Keywords: Theory for Reinforcement Learning, Discounted Markov Decision Process, Policy Optimization, Policy Gradient, Sample Complexity
TL;DR: We introduce novel unbiased policy gradient algorithms with a random horizon, accompanied by theoretical convergence analysis and empirical experiments.

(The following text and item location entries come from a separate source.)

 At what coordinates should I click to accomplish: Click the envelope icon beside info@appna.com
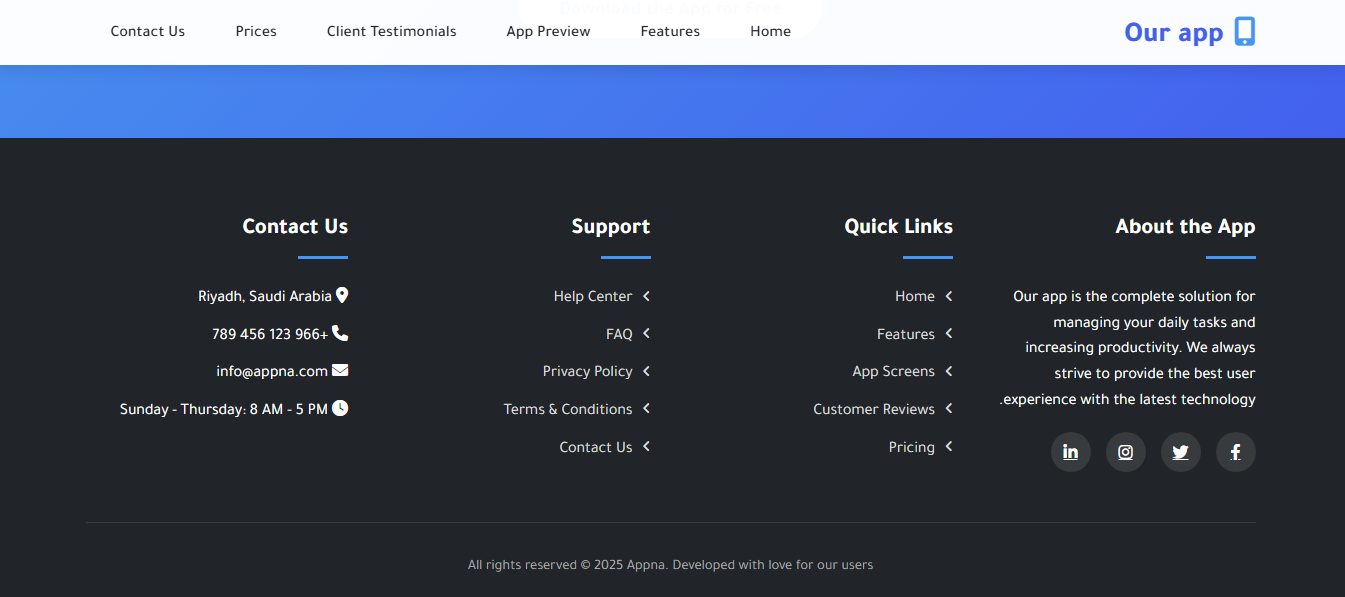340,370
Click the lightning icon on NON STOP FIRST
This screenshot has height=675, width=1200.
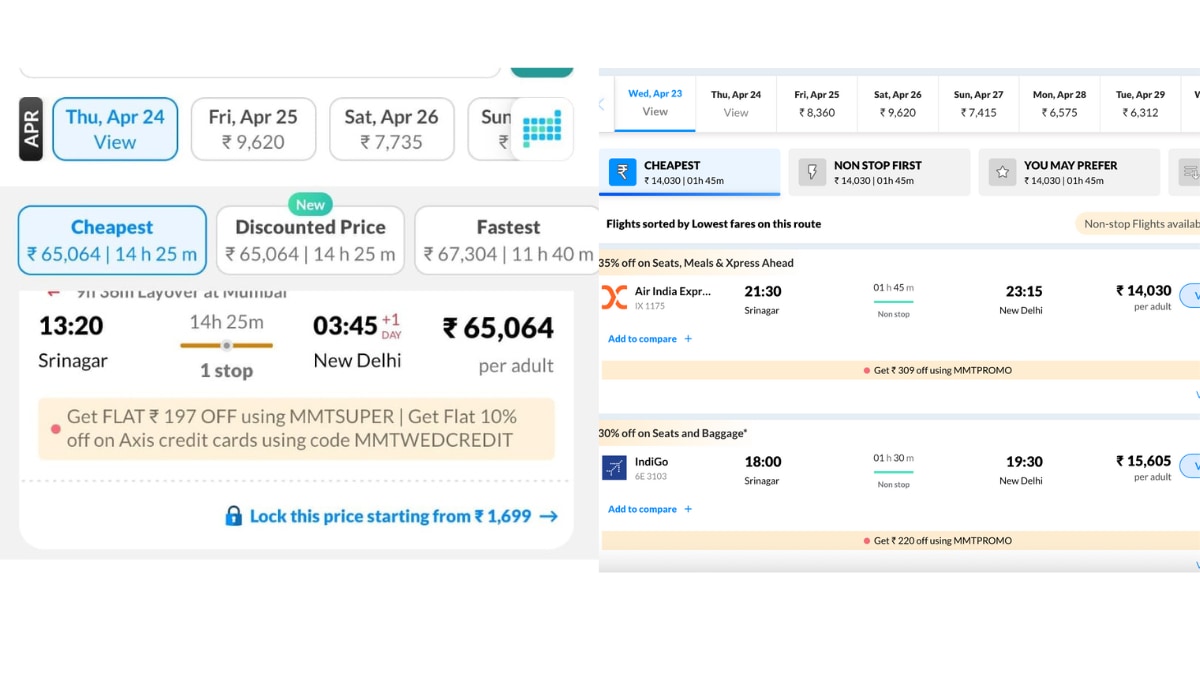[x=812, y=171]
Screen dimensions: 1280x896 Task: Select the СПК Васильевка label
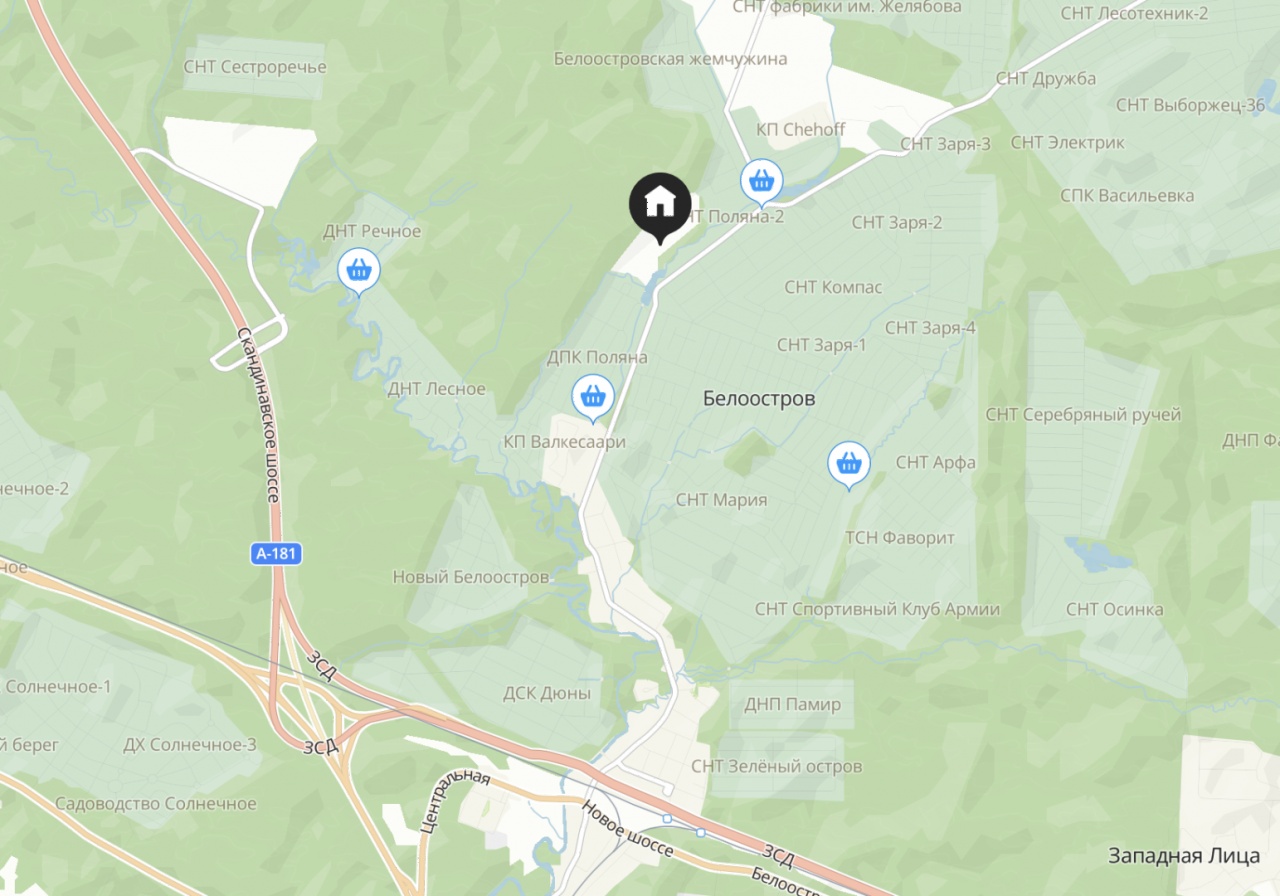point(1127,195)
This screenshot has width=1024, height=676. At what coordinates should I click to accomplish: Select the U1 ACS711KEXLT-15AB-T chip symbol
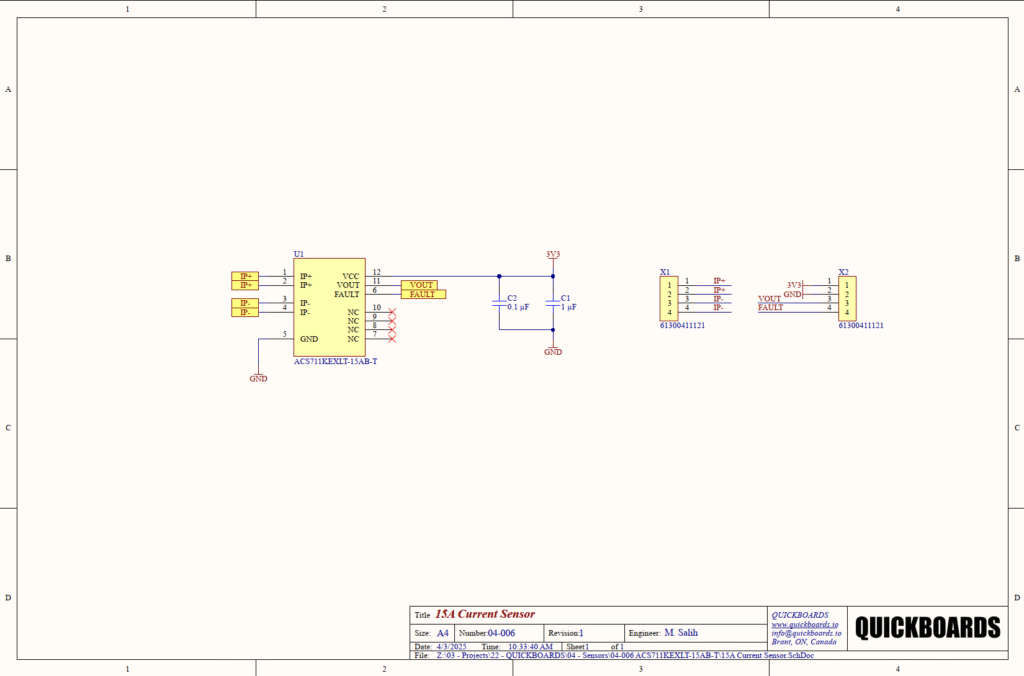coord(328,308)
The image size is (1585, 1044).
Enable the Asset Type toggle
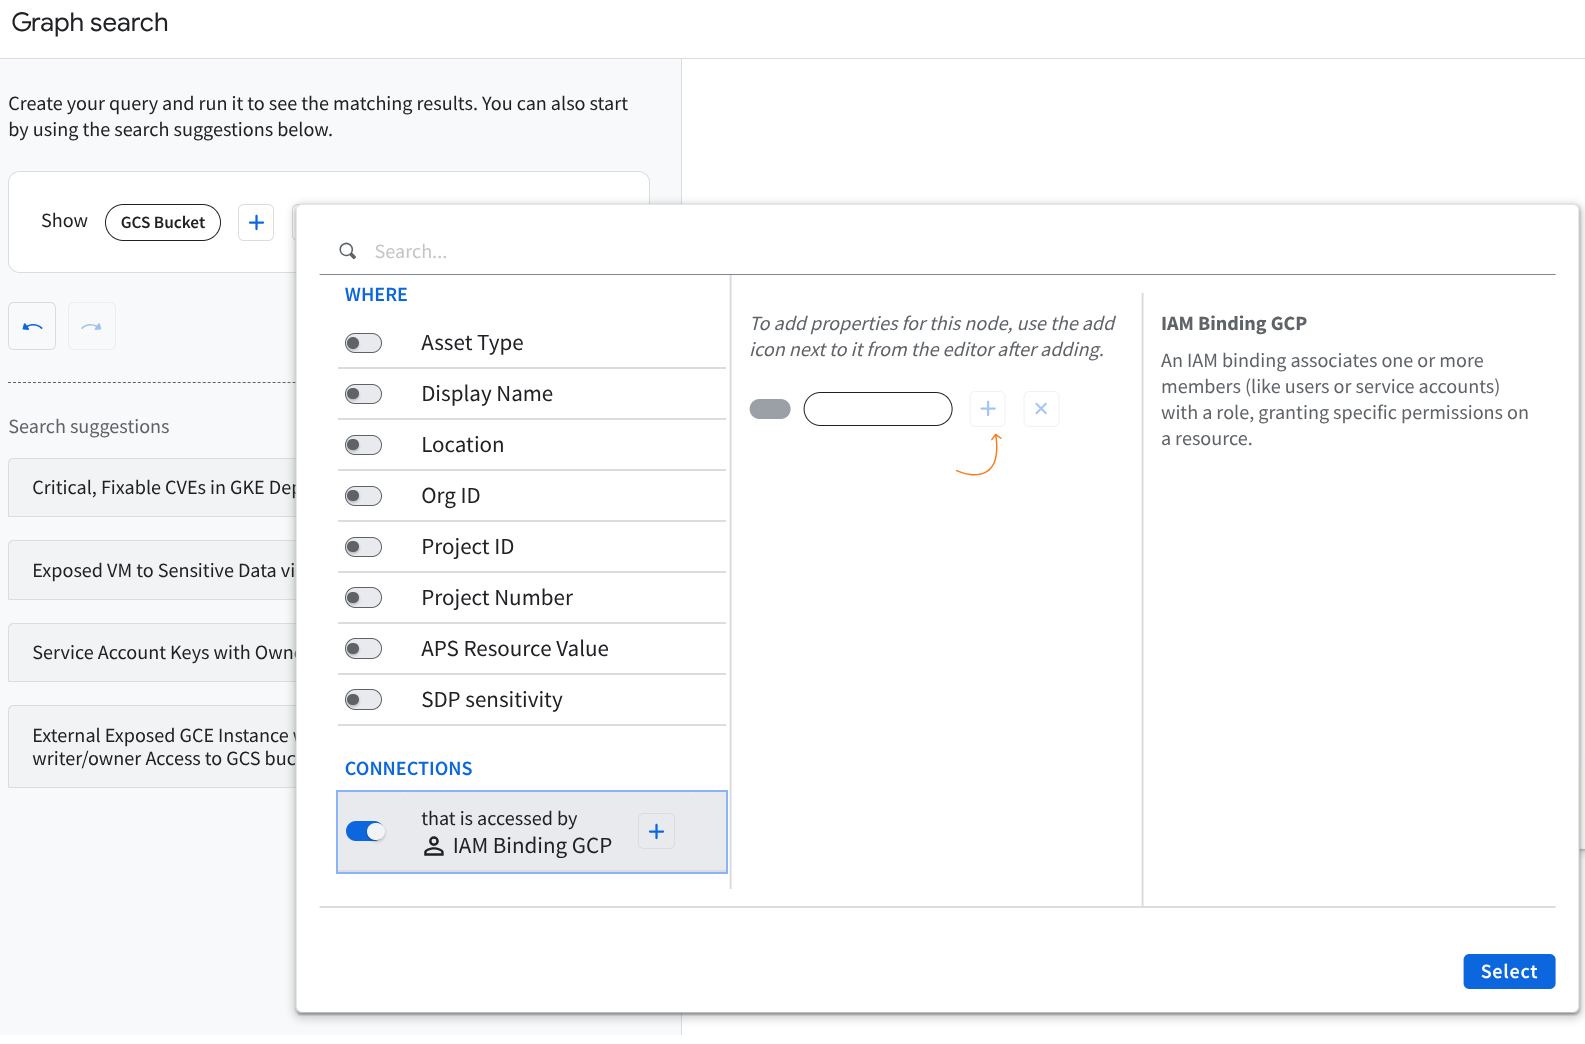363,343
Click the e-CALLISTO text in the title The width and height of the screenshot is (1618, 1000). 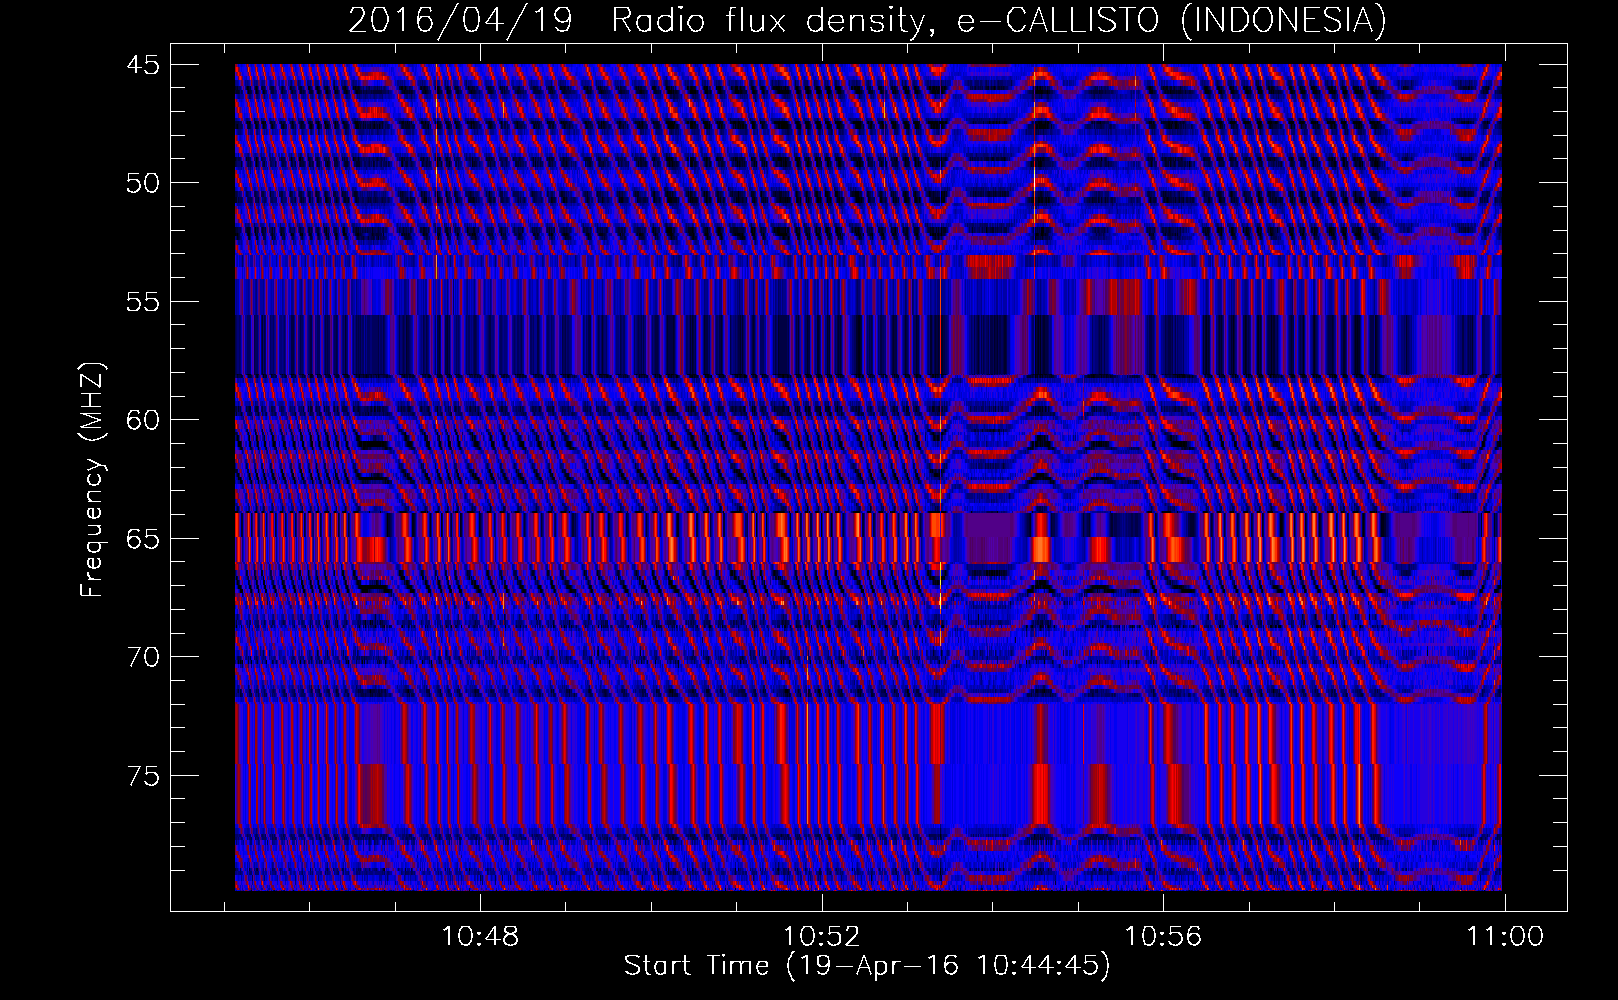coord(1062,20)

Abstract: Policy gradient (PG) methods are widely used in reinforcement learning. However, for infinite-horizon discounted reward settings, practical implementations of PG usually must rely on biased gradient estimators, due to the truncated finite-horizon sampling, which limits actual performance and hinders theoretical analysis. In this work, we introduce a new family of algorithms, __unbiased policy gradient__ (UPG), that enables unbiased gradient estimators by considering finite-horizon undiscounted rewards, where the horizon is randomly sampled from a geometric distribution $\mathrm{Geom}(1-\gamma)$ associated to the discount factor $\gamma$. Thanks to the absence of bias, UPG achieves the $\mathcal{O}(\epsilon^{-4})$ sample complexity to a stationary point, which is improved by $\mathcal{O}(\log\epsilon^{-1})$, compared to the one of the vanilla PG, and is met with fewer assumptions. Our work also provides a new angle on well-known algorithms such as Q-PGT and RPG. We recover the unbiased Q-PGT algorithm as a special case of UPG, allowing for its first sample complexity analysis. We further show that UPG can be extended to $\alpha$-UPG, a more generic class of PG algorithms which performs unbiased gradient estimators and notably admits RPG as a special case. The general sample complexity analysis of $\alpha$-UPG that we present enables to recover the convergence rates of RPG, also with tighter bounds. Finally, we propose and evaluate two new algorithms within the UPG family: unbiased GPOMDP (UGPOMDP) and $\alpha$-UGPOMDP. We show theoretically and empirically on four different environments that both UGPOMDP and $\alpha$-UGPOMDP outperform its known vanilla PG counterpart, GPOMDP.